It's clear that we didn't do enough to stop people dying in unimaginably horrible ways - what should have been done different by who - remains open, but lots of people paid the biggest price.
Just one article among many. The Age.
On the hill, it's too soon to talk, drink or cry
Chris Johnston. February 14, 2009
Irish Maggie has lots of parties. Her pig survived the horrific fire that destroyed most of the town a week ago by digging a hole and getting in it....
The Kinglake CFA firefighters, 12 of whom lost their homes, saw horrible things — some of the most horrible things imaginable involving people and fire. The latest count is 39 dead up here, about 1000 homeless. A street called Pine Ridge lost 21 people. You hear stories. They tell you things but ask you not to repeat them — things about children, about the state half-alive people were in when they stumbled into view through the fire and about what happened next.
We already know things happened too fast in Kinglake. The wind changed and the fire gathered force up steep hills. Not bushfire but firestorm. No vegetation left, no leaves, no rustling. Dead silence.
But there are some facts of physics that might illustrate what really happened. Things melted. A Kinglake West potter returned to find the moulds she puts in her kiln had been destroyed through heat that was too intense. At Kinglake, part of the trailer of Glenn Dawson's truck, made of aluminium, dissolved. It's just silver rivulets on the ground now. The melting point for aluminium is 660 degrees. Glass headlights on his ute melted too — that happens about 1400 degrees.
He got the three youngest of his four kids out early in the day and saved his bluestone house, even though his fire pump melted. At one stage he edged open a sliding door to chuck water onto flames and the whole door blew off. Embers rushed in and the ridge capping on his roof exploded.
Ask him if he's lucky and he just laughs, because around his place people hid in wombat holes to survive.
What about the coolroom story? No one's told that one yet. Dennis Exton has a market garden. At one point 12 people sheltered in his coolroom — nothing more than a big fridge in his shed. Two had two broken ankles because they had been in a car crash in the dark, crawled into a burning paddock, then got helped up to the Extons. He had his kids, aged six and 13 months, in there too, plus their mother, while he fought the fire.
In the coolroom, no one spoke. Mr Exton was running around outside sucking air out of empty plastic bottles to keep breathing within explosions and that jet-aircraft noise everyone talks about. Inside, silence. An hour they were in there — kids, strangers, the injured.
This was going into last Sunday, the damage done. No ambulances, no police, no fire vehicles except the local ones, no way up or down the hill, no helicopters or rescue aircraft. Corpses in cars beside the road. Unimaginable horrors yet to be found. No birds in the sky.
...As the sun came up, Mr Exton heard a clanking sound coming up the road. It was a DSE fire truck, the first one he'd seen. It had no rubber on its tyres, but on it went, through the carnage....

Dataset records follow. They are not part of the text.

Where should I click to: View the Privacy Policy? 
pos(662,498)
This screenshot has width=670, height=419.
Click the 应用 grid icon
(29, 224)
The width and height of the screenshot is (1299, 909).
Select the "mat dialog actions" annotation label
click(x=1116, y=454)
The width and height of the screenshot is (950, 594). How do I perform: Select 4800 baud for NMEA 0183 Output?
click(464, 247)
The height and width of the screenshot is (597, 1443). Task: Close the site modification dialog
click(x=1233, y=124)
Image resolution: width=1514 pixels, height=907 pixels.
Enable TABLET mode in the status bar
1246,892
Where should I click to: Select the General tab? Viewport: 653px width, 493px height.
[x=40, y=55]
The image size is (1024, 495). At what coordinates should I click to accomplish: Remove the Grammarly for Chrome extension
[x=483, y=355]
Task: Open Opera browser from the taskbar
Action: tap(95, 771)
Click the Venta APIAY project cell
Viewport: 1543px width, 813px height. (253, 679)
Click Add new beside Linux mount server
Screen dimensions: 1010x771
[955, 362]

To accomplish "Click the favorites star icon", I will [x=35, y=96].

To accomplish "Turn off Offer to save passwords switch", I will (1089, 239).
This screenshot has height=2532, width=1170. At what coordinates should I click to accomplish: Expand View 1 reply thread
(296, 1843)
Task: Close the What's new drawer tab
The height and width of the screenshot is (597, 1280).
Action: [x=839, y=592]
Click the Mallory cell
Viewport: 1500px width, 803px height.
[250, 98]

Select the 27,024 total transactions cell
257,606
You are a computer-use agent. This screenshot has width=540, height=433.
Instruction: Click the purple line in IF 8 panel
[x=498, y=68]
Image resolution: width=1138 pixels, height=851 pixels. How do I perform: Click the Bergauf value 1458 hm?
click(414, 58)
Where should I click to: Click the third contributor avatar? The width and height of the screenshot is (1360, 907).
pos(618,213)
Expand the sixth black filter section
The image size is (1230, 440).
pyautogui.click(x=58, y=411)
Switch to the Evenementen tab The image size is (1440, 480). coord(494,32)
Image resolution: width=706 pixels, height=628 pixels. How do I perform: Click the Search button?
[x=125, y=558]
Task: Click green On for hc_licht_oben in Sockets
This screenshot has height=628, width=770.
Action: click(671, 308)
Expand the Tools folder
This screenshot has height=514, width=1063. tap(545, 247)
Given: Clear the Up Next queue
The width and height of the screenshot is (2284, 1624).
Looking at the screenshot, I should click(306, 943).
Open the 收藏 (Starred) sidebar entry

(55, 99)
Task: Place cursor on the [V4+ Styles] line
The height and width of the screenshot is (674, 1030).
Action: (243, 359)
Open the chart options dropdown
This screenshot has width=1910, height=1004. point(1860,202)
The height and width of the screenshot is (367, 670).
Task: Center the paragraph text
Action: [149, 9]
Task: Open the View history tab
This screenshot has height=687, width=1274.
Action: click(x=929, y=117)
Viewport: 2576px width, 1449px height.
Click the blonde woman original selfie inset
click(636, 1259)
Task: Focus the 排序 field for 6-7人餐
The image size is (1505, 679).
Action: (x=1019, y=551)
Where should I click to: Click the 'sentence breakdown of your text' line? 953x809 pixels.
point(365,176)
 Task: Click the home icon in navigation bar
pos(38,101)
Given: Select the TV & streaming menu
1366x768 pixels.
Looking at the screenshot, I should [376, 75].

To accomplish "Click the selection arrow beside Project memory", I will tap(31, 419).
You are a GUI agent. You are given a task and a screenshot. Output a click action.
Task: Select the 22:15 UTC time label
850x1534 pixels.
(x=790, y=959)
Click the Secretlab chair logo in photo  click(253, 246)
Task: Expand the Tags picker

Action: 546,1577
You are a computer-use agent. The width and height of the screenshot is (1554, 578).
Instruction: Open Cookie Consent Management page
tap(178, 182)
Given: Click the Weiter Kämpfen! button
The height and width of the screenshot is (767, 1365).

Quite a few up the hill have raised Australian flags. Maybe on a piece of steel or a bit of fence or the chimney, something useless now that is all that remains of their previous life. None are at half-mast, not one. Despite everything.
While they decide, we can offer our hope. We need to learn from the their losses, and we can offer help. Today we got to do something worthwhile, as I'm sure Bev will describe. That made it a better day.
Friday, February 13, 2009
I've been leaving the floor to James a bit, as he has some idea of how to express how both of us feel about this dreadful week. We, like many, feel overwhelmed.
But I wanted to pop in to make a quick mention or two. The publishing company I work for, like so many other small to medium businesses, collected money for the Red Cross and pledged to match every employee donation, dollar for dollar. Of course many people have given through several channels, but in just three days, the company's able to pledge over $3400 - that's a bit of wow!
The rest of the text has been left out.